The Kansan: We need to listen to Democrat Jon Tester
By: Kansan Editorial Board
This week a Democrat from Montana has been demanding, and getting, a little bit of attention.
And it is attention that Kansas needs him to get.
Senator Jon Tester has been talking about agriculture, and pushing legislation designed to diversify agriculture and protect the family farm.
He, and a bi-partisan group of senators, want to slow down the monopolization of food production. We had better start paying attention. We all know how many winners there are in a game of Monopoly.
The bills he has been pushing, a transparency bill aimed at corporate producers and bill designed to put more teeth in the 1921 meat packers act, have been created by members of both political parties.
Combine that with funding approved earlier this year to help start up new food processing operations, there could be more competition in the marketplace.
Competition that is very, very needed.
Tester is a farmer when at home in Montana, operating a family farm that has become much to rare. In the past 30 years, the United States has lost more than 345,000 farms.
Small producers are getting out - there's no real living to be made on the farm. Farmers are forced to pay retail for inputs (like seed and fertilizer) while selling their product (grain, livestock) for wholesale prices.
And there is consolidation. Consider the following numbers:
Four companies control 54 percent of poultry processing.
Four companies control 66 percent of pork processing.
Four traders control 70 percent of the global grain market.
Four companies control 82 percent of beef processing.

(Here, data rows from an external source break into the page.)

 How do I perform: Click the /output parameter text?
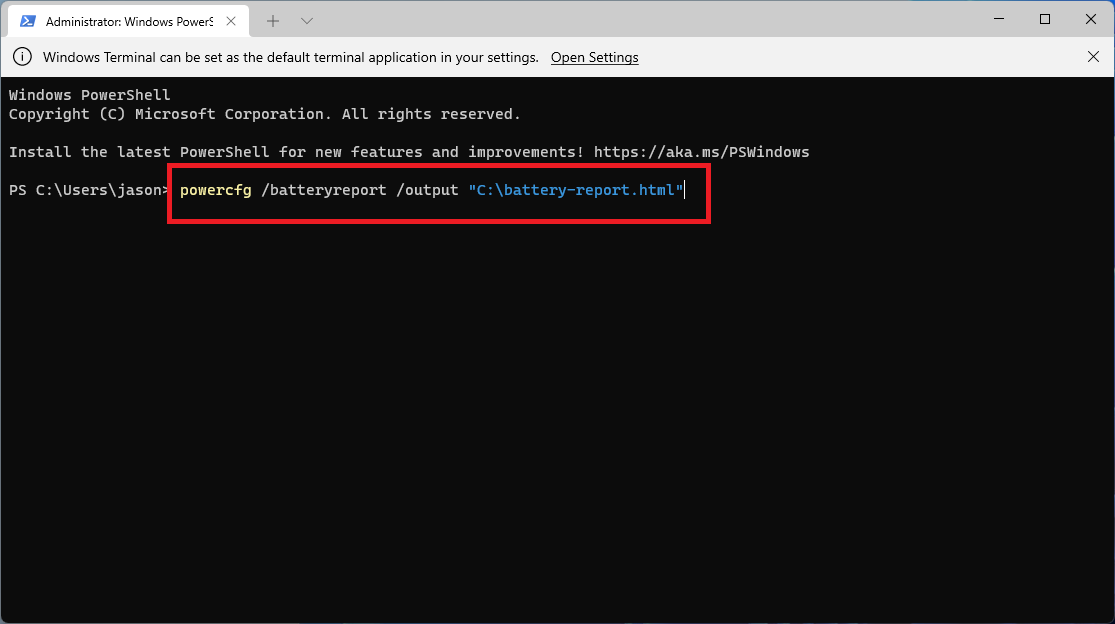click(x=429, y=190)
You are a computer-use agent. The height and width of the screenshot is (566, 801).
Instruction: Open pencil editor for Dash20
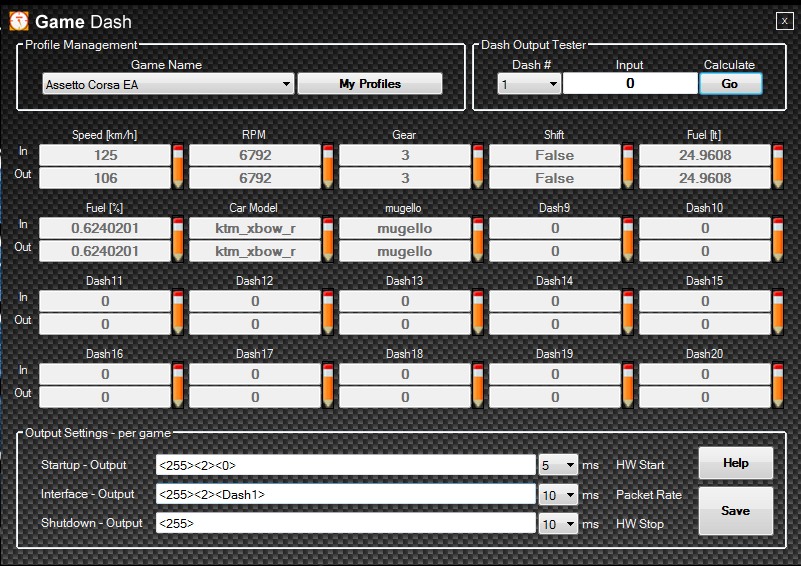pyautogui.click(x=778, y=385)
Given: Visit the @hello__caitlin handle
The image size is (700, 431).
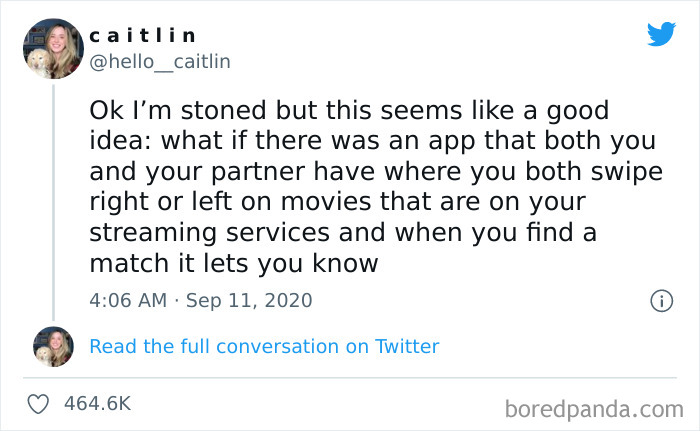Looking at the screenshot, I should (160, 62).

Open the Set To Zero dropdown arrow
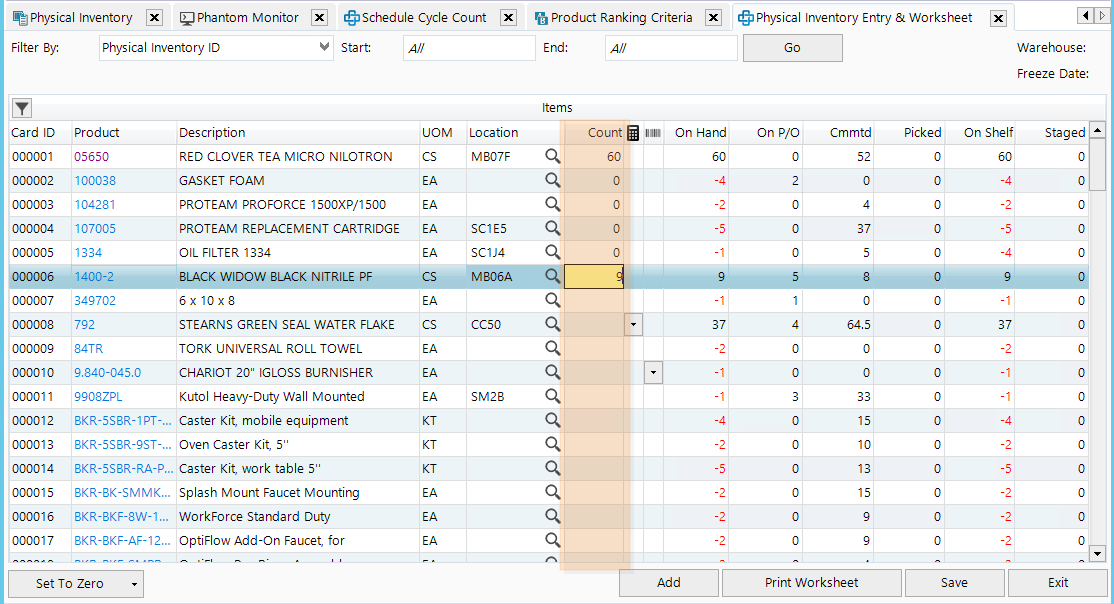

"This happens while they continue to pull in record profits. The ultimate effect of all of this consolidation on rural communities is it has pushed family farmers and ranchers to the brink of extinction," Tester said during a speech on the Senate floor.
Tester claims recently the federal government has spent upwards of 10 billion to try and keep farms afloat. Most farmers do not want those funds, what they want is to make their money in the market.
But there is so much of the market controlled by so few, that just will not happen.
Folks, this affects us here in Kansas. It really does. This issue, the survival of family farms and competition in the food processing industry, is a critical issue for Kansas - a traditionally agrarian state.
Much has been written, and much blame cast, about inflation we have all felt at the grocery store this year. The lack of competition in production is a major factor in what we have witnessed. Worldwide inflation plays a role, fuel prices play a role.
But without competition, processors can charge whatever they want.
The numbers above, combined with profits from some of those companies, bear that out.
The last quarter of 2020 Tyson increased profits by $469 million - to $1.3 billion. A 143 percent increase in profit year-over-year. It is hard to believe this is not connected to inflation.
That is good for Tyson. They should make a profit. But consider what goes into that massive profit increase - killing off small producers, and charging you more at the store.